Practical pickleball guide

Pickleball Skill Levels: 1.0 to 5.5+ Rating Chart

Use this pickleball skill levels chart to find your rating from 1.0 to 5.5+, see what each level means, and learn how it maps to DUPR.

What this page covers

Self-ratings run from 1.0 for beginners to 5.5+ for elite players.

Levels describe consistency and shot selection, not just power.

DUPR and descriptive skill levels do not have an exact conversion.

Confirm your level with rated play or a DUPR rating.

Skill levels chart

The self-rating scale describes what a player can do consistently. Use it as an honest starting point, then confirm it with rated games. The descriptions matter more than the number, since a smooth 3.5 can beat an erratic 4.0.

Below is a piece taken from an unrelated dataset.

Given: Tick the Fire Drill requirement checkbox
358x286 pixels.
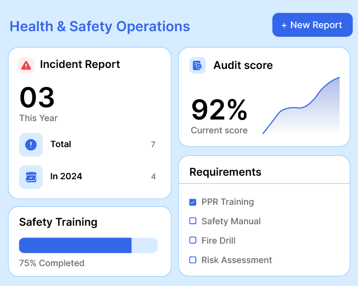Looking at the screenshot, I should tap(193, 241).
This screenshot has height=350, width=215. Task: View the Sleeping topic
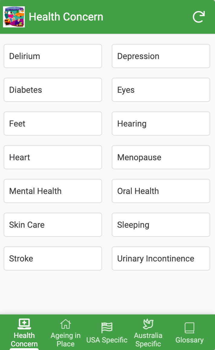[161, 225]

Source check: reviewed July 12, 2026 against USA Pickleball's player skill-rating definitions and player ratings overview.

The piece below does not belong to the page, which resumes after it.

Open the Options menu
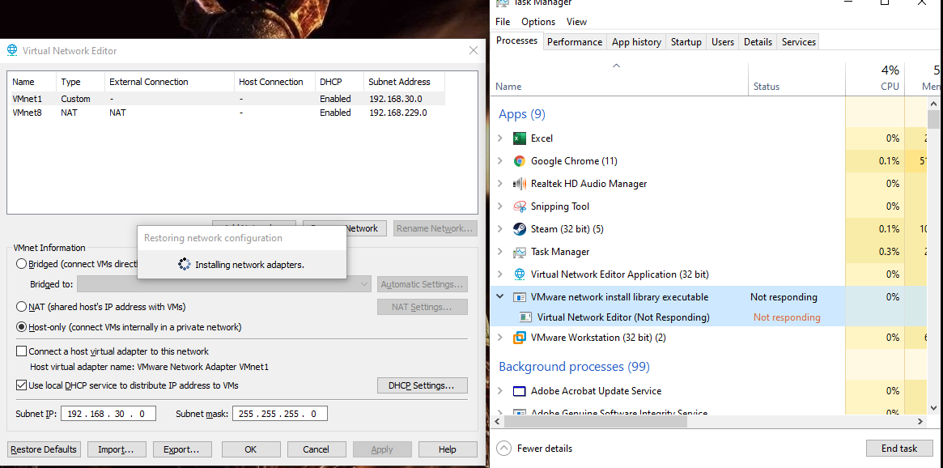This screenshot has width=943, height=468. click(x=537, y=21)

RatingLevelWhat it looks like
1.0 - 2.0BeginnerNew to the game. Learning the serve, the two-bounce rule, and how to keep score. Rallies are short.
2.5Advanced beginnerCan sustain a short rally, serve and return in play, and is learning court positioning and the kitchen rule.
3.0Lower intermediateMore consistent on serves and returns, starting to use dinks and the third-shot drop but with limited control.
3.5IntermediateReliable serves and returns, developing soft game, moves to the kitchen line, and understands basic doubles strategy.
4.0Upper intermediateConsistent dinks, drops, and resets, controls pace, uses stacking and poaching, and forces errors with placement.
4.5AdvancedStrong control and shot selection, dependable third-shot drops, effective speedups, and few unforced errors.
5.0Highly advancedRarely misses easy balls, mixes power and touch, reads opponents, and executes advanced shots under pressure.
5.5+Elite / proTournament and professional level. Complete shot arsenal, elite footwork, and consistent execution at speed.

How it maps to DUPR

The self-rating scale is a description of your game; DUPR is a calculated rating built from real match results and opponent strength. The two systems answer different questions, so there is no exact number-for-number conversion. Use the descriptions to identify skills to practise and match-based ratings to track competitive results over time.

How to find your level

  1. Read the chart and pick the level where you meet most descriptions consistently, not on your best day.
  2. Play rated open play or a club ladder against known levels to sanity-check it.
  3. Record matches in DUPR so your rating reflects real results over time.
  4. Re-check after a few weeks of focused practice, since levels move as your soft game improves.

Keep improving

New to the game? Start with the beginner guide. Want an objective rating? Read how DUPR ratings work.

Quick answers

What are the pickleball skill levels?

USA Pickleball's skill-level definitions run from 1.0 for a new player through 5.5+ for highly advanced play. The descriptions cover consistency, strategy, movement, and shot selection, not just how hard you hit.

How do pickleball skill levels map to DUPR?

There is no exact conversion. Skill-level descriptions are a self-assessment of what you can do consistently, while DUPR is a separate match-based rating. Use each system for its intended purpose rather than treating the numbers as interchangeable.

How do I find my pickleball skill level?

Start by reading the level descriptions and honestly matching your consistency and shot selection. Then confirm it by playing rated games, joining a club ladder, or recording matches in DUPR so your rating comes from real results rather than a guess.